Wenn sich das Virus ohne Maßnahmen ungehindert ausbreitet, bricht unser Gesundheitssystem zusammen. Auch hier geht es wieder um Menschen. Schon heute gehen an vielen Krankenhäusern Ärztinnen und Ärzte, Pflegerinnen und Pfleger an ihre Grenzen oder weit über ihre Grenzen hinaus. Wir haben schon lange aufgehört, für sie zu klatschen, jetzt hören wir sogar auf, sie zu sehen. Was wissen wir eigentlich über die Arbeit der Ärztinnen und Ärzte vor Ort? In Italien mussten sie zu oft sogar die Entscheidung über Leben und Tod treffen. Ich würde gerne die Gesichter dieser Menschen kennen, und ihre Geschichten hören. Wie ist es, diese Verantwortung zu tragen. Wie ist es, so hilflos zu sein. Wie ist es, so viel Leid so nahe zu sehen. Erzähl es mir, ich höre zu. Erzähl es uns allen, wir halten das aus. Die Menschen, die in den Krankenhäusern arbeiten, verdienen unsere uneingeschränkte Solidarität und unseren Schutz. Wir alle sollten uns, ganz egoistisch, dessen bewusst sein, dass wir funktionierende Krankenhäuser brauchen. Herzinfarkte, Schlaganfälle, gebrochene Knochen oder schwerkranke Kinder gibt es nämlich weiterhin. Es sollte uns also ein tiefes Bedürfnis sein, dazu beizutragen, dass das Gesundheitssystem weiter funktioniert.

Und zuletzt sollten wir von Menschen erfahren, die unter dem Virus leiden oder gelitten haben, und von Menschen, die an dem Virus verstorben sind. Nicht nur in Zahlen – 15.646 Neuinfektionen, über 10.000 Tote. Wir sollten Geschichten hören. Namen. Träume. Ängste. Auf CNN zum Beispiel wird regelmäßig Angehörigen von an Corona verstorbenen Menschen die Möglichkeit gegeben, über ihre Liebsten zu sprechen und so deren Andenken zu ehren.
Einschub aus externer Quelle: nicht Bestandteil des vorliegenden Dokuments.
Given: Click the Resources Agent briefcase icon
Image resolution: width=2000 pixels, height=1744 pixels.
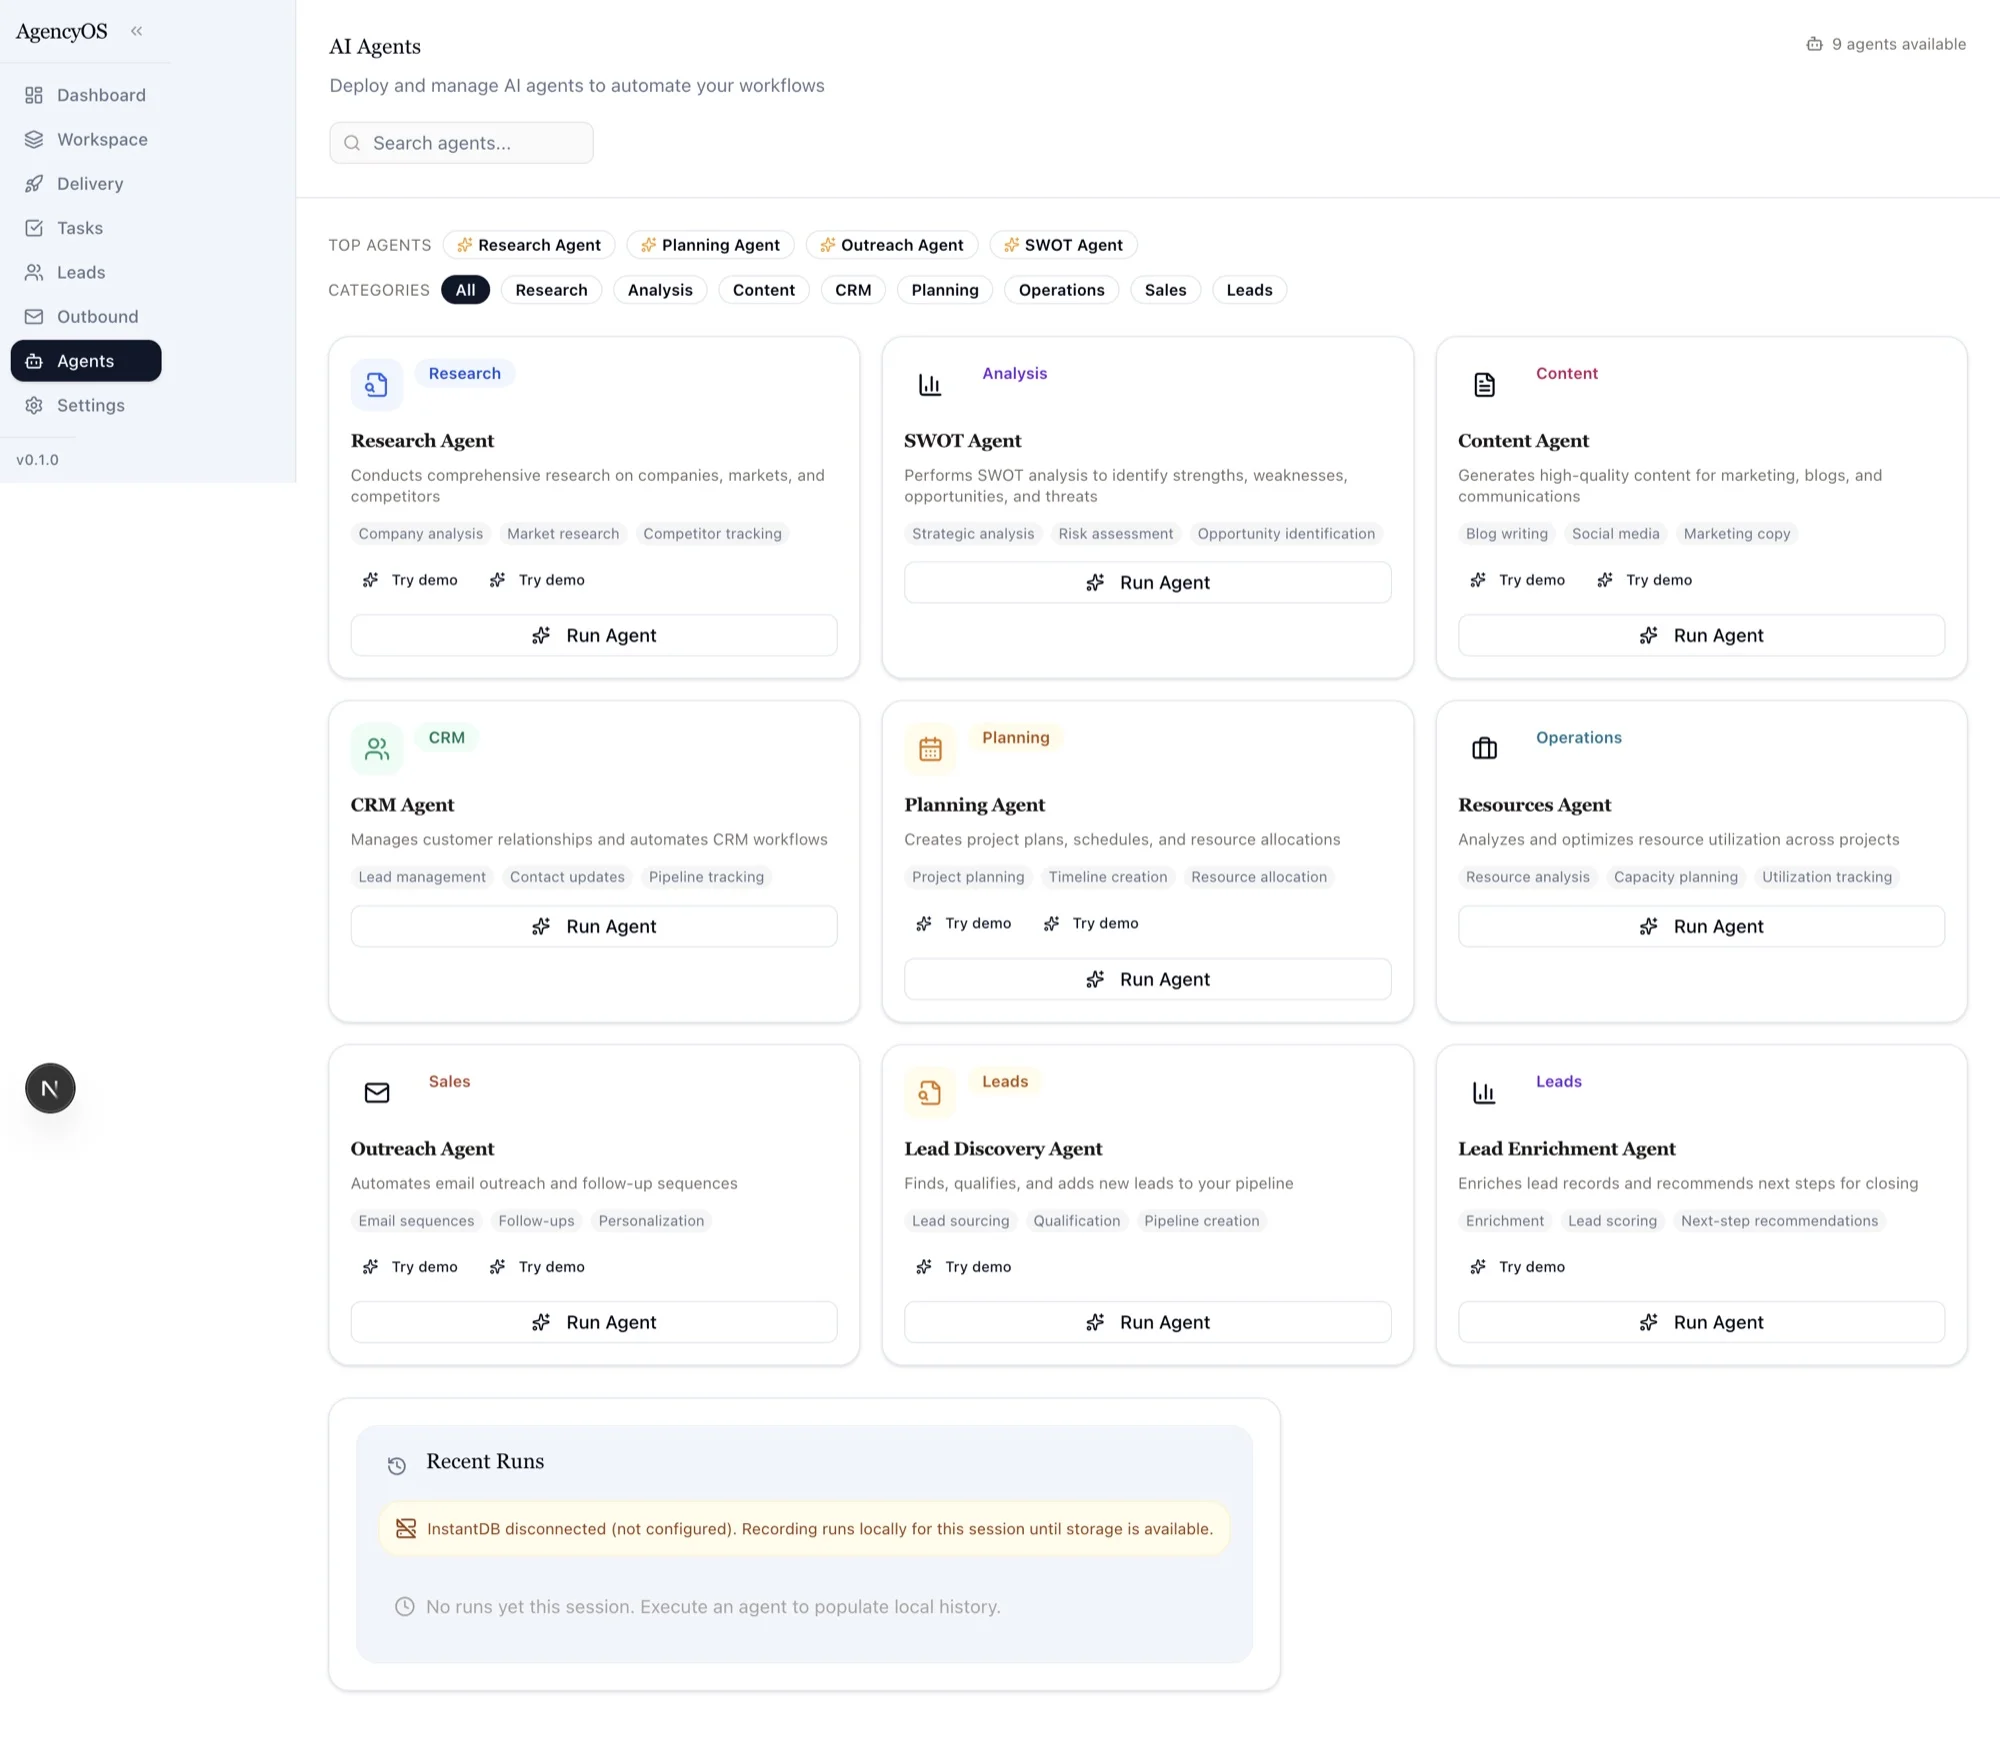Looking at the screenshot, I should (x=1484, y=749).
Wenn es uns gelingt, alle Menschen zu sehen, die sich hinter den Zahlen, Statistiken und Regeln verbergen, dann kann eine vollständige, freiwillige und liebevolle Solidarität entsteht. Dann erkennen wir den Sinn, warum die teilweise tief in unsere Grundrechte einschneidenden Maßnahmen nötig sind. Dann verstehen wir, für WEN wir das tun. Wen wir durch die Maßnahmen beschützen, beschützen müssen.

Du verlangst uns viel ab, SARS-COV 2. Aber du kriegst uns nicht klein. Wir halten zusammen. Als Familien, als Gesellschaft, als Menschheit. Liebe statt Hass. Füreinander statt gegeneinander. Aufmerksamkeit. Mut. Solidarität. Jetzt erst recht.